Asian Americans are being spat at, harassed, assaulted — and even gunned down. I’m saddened by the severity of these attacks, but I’m not surprised.
As a Chinese American living in the United States since 1949, I have seen a full spectrum of attitudes toward Chinese Americans. I have also felt the effects of attitudes toward other Asian groups, as we are often treated as indistinguishable by the Americans who target us.
This past year has seen some of the worst anti-Asian hate in my memory. As the specter of a once-in-a-lifetime pandemic grew, many reacted with fear and divisiveness. Officials, political parties and neighbors drew battle lines over shutdowns, school closures and wearing masks. But one thing united both sides — the certainty that China was to blame for the coronavirus.
Anger was aimed not just at China, but at the Asian-American community. According to a recent Pew Survey, 39 percent of Asian Americans reported people were uncomfortable around them, 31 percent experienced racist jokes or slurs and 26 percent felt threatened. In a study of 16 U.S. cities, the total number of hate crimes went down in 2020, but those specifically against Asians went up 149 percent.
After the Atlanta shootings last month, President Biden, Vice President Harris and other officials spoke out against the current wave of anti-Asian hate. The racism we face has gained attention. But, I worry it is not enough. I worry this racism will be blamed on the unusual circumstances or Trump’s “Chinese Virus” and “Kung Flu” rhetoric. I worry that when pandemic anxiety dies down, concern about racism against Asian Americans will die, too.
The blatant violence against Asian Americans might recede as the country recovers, but it will not be gone. And Asian-Americans will be waiting in fear for the next wave of extreme hate to strike.
While anti-Chinese hate has been exacerbated by the pandemic, this sentiment already was growing. In 2018, long before COVID-19, I no longer felt welcome in President Trump’s America. U.S.-China tension was growing. Trump’s racially tinged China bashing quickly translated to growing mistrust of Chinese Americans. However, he was not the first president to use anti-China rhetoric as a rallying cry to gain support, nor will he be the last.

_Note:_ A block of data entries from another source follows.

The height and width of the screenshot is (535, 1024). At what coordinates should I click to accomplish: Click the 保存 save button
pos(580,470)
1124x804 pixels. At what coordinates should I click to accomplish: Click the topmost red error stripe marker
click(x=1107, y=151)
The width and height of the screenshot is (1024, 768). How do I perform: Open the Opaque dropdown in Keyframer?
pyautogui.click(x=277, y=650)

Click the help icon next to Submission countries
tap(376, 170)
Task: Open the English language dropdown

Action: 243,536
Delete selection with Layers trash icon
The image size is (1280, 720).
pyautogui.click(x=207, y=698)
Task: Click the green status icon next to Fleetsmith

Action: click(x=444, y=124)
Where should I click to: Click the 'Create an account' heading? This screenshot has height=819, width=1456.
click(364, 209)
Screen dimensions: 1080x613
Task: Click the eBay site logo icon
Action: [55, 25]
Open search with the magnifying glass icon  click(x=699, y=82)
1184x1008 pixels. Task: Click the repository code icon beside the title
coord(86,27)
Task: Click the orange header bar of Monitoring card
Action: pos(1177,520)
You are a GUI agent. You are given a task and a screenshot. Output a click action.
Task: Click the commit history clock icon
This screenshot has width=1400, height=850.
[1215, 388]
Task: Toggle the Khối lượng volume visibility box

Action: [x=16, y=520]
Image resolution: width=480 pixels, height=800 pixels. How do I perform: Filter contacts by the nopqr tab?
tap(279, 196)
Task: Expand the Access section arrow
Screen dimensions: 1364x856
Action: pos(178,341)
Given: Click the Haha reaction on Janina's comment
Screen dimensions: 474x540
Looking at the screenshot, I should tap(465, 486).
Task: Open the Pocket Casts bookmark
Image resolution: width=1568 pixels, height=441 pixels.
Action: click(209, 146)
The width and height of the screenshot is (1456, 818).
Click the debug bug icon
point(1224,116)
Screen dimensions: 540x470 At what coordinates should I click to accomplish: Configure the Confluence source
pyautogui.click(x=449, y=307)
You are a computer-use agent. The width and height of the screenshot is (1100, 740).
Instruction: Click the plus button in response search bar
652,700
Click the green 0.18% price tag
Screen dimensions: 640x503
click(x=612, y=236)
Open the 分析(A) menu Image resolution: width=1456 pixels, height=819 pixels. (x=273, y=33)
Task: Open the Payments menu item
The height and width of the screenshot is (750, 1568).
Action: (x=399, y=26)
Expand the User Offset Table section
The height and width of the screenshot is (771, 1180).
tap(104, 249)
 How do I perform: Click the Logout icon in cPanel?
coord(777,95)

There is still a strong bipartisan push in Congress to remain “tough on China.” The greater focus, one that will last long after the pandemic, is economics. During Japan’s auto boom in the 1980s, anti-Japanese sentiment surged, leading to the murder of a Chinese American. Today, China is seen as the main economic challenger. This bolsters a common theme seen in xenophobia and racism — the image of foreigners (whether U.S. citizens or not) stealing jobs from “true” — white — Americans.
Today, official rhetoric is not limited to specific trade practices or policy goals. There has been an increasingly broad focus on the Chinese Communist Party, ideology and worldview. China is being painted as diametrically opposed to the American model and leadership. Although aimed at the Chinese government, in practice such language hammers home an idea that the Chinese people are fundamentally at odds with American values.
This rhetoric heightens the view of Chinese as un-American, regardless of citizenship. Asian Americans already face racism and prejudices born from ignorance and founded in negative misconceptions about Asian culture, language and identity. Now, we are also subject to mistrust, questions about our values and scrutiny over our loyalties.
Racism that the Asian-American community is experiencing today is symptomatic of a long cycle of alienation, distrust and persecution. It often feels like our acceptance here is temporary and conditional. Asians have been targeted throughout U.S. history: the Chinese Exclusion Act of 1882; the massacres of 1871 and 1885; the Yellow Peril; Japanese internment; the KKK’s targeting of Vietnamese after the Vietnam War — the list goes on.
The common thread is how quickly the Asian community in America is turned upon or used as a scapegoat. We are tolerated in Chinatowns, Chinese restaurants and other “acceptable” careers, and pushed into whatever mold suits the majority (in recent years the model minority trope has been a popular one). Then, if we try to step outside that box or if it fits the current political situation or social environment, we are attacked and no longer considered welcome.
Our voices are not often shared in American society. Our struggles are frequently sidelined as less important than other forms of injustice. We are left with a feeling of invisibility, forgotten and overlooked — until we aren’t. And when that happens, we are instead met with hate.
I don’t want my granddaughter to grow up in a world where she is considered less American than her neighbors. People are talking about anti-Asian hate now. The Asian-American community needs to seize this moment and keep the momentum going.
Dr. Chi Wang is the former head of the Chinese & Korean Section at the U.S. Library of Congress and is the co-founder and president of the U.S.-China Policy Foundation, an educational nonprofit organization based in Washington, D.C.